La cervecera intervino una de las líneas más transitadas del transporte londinense durante el «Dry January» para promocionar su portafolio sin alcohol, en una acción que abrió el debate sobre posibles cuestionamientos de accesibilidad.
En los mercados europeos, enero suele marcar una pausa en el consumo de alcohol, conocida como «Dry January». Se trata de una tendencia que promueve la reducción del consumo o incluso la abstinencia total durante los 31 días del mes, y que fue creada por Alcohol Change UK.
En ese contexto, Heineken activó en Londres una acción de alto impacto al intervenir la Bakerloo Line del metro, una de las rutas históricas de la ciudad, como parte de su estrategia para visibilizar su cerveza sin alcohol. Durante dos semanas, la marca introdujo una variación gráfica en el nombre de la línea y de algunas estaciones clave, alineando de esta forma el trayecto urbano con la conversación sobre el «Dry January».

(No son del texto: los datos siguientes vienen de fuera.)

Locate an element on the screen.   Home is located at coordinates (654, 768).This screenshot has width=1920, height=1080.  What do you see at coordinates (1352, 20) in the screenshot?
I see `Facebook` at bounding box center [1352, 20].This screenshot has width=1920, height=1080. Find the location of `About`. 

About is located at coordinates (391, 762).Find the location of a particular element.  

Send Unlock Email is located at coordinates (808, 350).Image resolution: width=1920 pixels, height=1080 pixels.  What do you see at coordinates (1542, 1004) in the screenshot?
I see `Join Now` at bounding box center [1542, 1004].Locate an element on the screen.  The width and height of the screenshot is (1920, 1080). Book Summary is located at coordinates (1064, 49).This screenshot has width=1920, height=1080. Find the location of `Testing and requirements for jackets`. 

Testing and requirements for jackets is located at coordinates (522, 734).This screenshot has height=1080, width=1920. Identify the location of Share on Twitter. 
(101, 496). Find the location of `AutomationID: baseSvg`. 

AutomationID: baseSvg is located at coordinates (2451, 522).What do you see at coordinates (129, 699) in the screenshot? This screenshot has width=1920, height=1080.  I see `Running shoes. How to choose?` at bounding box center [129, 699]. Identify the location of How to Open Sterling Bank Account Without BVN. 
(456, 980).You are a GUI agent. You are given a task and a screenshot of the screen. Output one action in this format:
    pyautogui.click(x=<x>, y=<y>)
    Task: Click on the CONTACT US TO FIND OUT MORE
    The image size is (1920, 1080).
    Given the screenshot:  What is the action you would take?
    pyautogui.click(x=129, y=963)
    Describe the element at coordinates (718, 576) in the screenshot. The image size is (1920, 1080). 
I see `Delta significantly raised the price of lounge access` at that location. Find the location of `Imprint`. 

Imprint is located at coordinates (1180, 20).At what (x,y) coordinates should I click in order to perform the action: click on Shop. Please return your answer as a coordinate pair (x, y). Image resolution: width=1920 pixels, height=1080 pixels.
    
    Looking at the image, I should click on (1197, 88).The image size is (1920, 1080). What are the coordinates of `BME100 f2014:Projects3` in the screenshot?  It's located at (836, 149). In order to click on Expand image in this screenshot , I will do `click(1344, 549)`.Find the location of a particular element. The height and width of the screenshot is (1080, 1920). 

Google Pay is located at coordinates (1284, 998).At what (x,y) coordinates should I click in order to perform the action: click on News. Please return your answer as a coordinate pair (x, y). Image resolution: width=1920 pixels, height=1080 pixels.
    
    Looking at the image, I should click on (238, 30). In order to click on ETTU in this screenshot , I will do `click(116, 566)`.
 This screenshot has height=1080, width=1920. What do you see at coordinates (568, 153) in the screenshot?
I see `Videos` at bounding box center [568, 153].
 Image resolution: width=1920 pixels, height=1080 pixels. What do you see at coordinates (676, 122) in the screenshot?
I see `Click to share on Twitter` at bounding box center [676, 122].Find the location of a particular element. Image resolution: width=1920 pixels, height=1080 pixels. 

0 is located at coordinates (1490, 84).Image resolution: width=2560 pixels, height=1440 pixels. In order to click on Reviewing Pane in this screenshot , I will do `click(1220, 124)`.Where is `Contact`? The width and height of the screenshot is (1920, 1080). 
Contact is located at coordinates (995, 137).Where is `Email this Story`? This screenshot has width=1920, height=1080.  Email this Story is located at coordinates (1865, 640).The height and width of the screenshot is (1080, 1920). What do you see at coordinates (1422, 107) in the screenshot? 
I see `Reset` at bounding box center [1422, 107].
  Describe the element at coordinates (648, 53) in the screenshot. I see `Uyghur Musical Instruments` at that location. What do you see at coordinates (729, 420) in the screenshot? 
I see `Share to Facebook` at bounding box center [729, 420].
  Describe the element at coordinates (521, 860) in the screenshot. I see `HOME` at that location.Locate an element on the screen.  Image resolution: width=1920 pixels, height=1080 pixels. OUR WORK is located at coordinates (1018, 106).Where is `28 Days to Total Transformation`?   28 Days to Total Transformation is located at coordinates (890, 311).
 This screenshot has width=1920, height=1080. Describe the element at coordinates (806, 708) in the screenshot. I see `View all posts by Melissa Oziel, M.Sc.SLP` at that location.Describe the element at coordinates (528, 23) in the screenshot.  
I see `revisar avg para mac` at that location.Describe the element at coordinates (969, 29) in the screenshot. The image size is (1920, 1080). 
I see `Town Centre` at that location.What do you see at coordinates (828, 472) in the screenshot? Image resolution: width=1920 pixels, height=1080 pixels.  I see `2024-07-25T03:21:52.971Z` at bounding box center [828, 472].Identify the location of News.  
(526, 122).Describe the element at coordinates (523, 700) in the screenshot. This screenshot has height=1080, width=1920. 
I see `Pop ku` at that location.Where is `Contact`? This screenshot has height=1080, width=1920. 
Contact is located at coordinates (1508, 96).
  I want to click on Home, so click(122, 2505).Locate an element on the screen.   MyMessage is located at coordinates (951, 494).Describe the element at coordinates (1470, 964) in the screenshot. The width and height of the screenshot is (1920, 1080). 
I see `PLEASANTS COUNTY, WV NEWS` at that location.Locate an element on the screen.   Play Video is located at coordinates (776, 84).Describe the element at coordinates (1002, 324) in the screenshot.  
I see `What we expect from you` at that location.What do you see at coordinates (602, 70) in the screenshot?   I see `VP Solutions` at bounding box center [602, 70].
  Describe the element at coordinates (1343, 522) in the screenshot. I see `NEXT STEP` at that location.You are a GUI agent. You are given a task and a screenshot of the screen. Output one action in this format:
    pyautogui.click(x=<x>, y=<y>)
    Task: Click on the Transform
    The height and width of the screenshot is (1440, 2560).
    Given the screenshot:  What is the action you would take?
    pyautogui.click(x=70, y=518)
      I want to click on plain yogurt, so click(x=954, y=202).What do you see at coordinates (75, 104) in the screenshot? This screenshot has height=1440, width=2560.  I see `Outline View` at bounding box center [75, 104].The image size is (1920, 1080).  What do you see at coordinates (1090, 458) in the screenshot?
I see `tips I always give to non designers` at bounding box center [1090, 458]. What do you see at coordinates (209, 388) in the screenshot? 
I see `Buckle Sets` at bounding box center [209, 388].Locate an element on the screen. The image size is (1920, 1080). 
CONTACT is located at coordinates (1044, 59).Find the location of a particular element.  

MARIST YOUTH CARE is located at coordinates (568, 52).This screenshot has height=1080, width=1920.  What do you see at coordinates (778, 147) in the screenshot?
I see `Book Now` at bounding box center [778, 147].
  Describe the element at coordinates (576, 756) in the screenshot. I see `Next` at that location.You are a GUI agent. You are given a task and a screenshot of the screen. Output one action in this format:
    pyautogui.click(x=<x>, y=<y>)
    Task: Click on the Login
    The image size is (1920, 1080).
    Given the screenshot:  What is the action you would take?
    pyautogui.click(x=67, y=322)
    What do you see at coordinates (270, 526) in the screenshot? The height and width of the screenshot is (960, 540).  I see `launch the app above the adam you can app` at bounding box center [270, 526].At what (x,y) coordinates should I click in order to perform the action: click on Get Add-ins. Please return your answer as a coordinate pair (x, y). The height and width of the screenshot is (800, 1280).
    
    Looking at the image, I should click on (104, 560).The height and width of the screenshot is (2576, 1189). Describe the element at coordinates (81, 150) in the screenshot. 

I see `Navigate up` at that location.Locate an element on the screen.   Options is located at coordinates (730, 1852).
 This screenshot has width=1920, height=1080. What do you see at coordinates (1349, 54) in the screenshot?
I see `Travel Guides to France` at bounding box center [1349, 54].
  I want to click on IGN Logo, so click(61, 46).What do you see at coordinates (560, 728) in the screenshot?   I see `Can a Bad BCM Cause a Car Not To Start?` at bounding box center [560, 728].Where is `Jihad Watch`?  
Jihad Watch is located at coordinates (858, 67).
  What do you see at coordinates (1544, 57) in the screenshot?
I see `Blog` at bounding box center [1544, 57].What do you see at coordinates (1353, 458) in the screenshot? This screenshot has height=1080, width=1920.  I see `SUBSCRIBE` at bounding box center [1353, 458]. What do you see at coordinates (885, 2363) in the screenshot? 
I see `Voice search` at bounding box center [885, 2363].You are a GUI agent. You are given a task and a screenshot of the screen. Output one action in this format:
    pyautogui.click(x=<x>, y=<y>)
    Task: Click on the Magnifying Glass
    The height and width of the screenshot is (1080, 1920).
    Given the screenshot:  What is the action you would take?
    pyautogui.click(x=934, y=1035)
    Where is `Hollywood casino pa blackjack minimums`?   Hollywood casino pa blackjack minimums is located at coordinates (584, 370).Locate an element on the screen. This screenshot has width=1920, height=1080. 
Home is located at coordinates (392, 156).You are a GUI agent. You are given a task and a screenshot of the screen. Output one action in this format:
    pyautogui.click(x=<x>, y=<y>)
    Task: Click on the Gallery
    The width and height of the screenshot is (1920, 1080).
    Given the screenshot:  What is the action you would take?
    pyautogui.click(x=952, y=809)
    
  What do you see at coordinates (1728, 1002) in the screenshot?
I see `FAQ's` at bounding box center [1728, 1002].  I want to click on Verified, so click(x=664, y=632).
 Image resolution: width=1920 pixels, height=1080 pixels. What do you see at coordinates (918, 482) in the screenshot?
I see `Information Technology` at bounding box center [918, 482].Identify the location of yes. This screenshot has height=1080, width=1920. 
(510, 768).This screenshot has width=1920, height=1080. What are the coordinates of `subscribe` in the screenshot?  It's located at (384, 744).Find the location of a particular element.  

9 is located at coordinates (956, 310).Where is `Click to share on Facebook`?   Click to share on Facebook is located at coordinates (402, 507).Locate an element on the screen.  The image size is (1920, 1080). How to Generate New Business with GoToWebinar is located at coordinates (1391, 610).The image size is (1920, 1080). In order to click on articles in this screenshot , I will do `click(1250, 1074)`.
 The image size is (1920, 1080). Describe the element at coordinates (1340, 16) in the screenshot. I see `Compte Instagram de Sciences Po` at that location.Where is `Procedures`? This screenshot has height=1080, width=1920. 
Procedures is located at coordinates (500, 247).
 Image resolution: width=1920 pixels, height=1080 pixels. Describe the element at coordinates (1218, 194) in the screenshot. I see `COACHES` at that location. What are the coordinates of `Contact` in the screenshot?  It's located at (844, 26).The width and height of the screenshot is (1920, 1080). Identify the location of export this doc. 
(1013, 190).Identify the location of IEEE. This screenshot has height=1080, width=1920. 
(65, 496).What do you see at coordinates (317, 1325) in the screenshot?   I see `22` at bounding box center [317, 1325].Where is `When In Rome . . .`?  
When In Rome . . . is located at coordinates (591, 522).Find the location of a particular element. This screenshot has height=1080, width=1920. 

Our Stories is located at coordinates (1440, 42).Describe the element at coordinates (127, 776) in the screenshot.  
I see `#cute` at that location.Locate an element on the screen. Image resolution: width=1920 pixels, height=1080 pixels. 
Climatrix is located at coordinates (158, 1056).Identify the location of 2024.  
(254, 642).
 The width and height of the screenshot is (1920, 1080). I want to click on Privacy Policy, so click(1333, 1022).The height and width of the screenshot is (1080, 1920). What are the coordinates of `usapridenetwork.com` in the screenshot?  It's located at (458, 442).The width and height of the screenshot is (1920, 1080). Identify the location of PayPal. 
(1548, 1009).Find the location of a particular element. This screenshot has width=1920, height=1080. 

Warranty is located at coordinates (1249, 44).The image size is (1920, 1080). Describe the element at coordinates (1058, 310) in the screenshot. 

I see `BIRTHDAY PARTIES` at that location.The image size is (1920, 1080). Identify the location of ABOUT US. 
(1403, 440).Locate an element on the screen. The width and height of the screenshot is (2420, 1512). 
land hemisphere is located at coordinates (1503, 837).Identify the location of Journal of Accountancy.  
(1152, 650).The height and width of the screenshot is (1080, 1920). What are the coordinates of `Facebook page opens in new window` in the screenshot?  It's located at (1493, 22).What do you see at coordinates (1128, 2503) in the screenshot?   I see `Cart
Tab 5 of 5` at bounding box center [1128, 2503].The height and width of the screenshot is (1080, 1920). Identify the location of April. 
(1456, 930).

Heineken 0.0% alcohol: la campaña que generó fricción social
La iniciativa se desarrolló en coordinación con Transport for London (TfL) y convirtió al transporte público en un soporte de marca poco habitual. Más allá del alcance publicitario, la acción buscó instalar a Heineken 0.0 como una alternativa socialmente aceptada dentro de espacios y rutinas cotidianas, incluso en aquellos donde el consumo de bebidas alcohólicas tradicionalmente no tiene cabida.
La marca complementó la acción con activaciones presenciales, como la instalación temporal de un punto de distribución de Heineken 0.0 en una de las estaciones más concurridas del sistema, donde se ofrecieron latas gratuitas y objetos promocionales.
Sin embargo, la acción también encendió alertas. Organizaciones vinculadas a la accesibilidad cuestionaron la modificación de elementos clave de orientación dentro del metro. «Para muchas personas, incluidas personas con discapacidad visual, dificultades de aprendizaje, neurodivergentes o quienes sufren fatiga o niebla mental, estas campañas pueden convertir un trayecto rutinario en una experiencia estresante o insegura», advirtió Emma Vogelmann, portavoz de Transport for All.
Desde TfL defendieron la activación señalando que todas las intervenciones comerciales pasan por evaluaciones previas y que los ingresos obtenidos se destinan a la mejora del sistema. Heineken, por su parte, explicó que la colaboración buscó «mantener la vida social de los londinenses en marcha» durante el Dry January.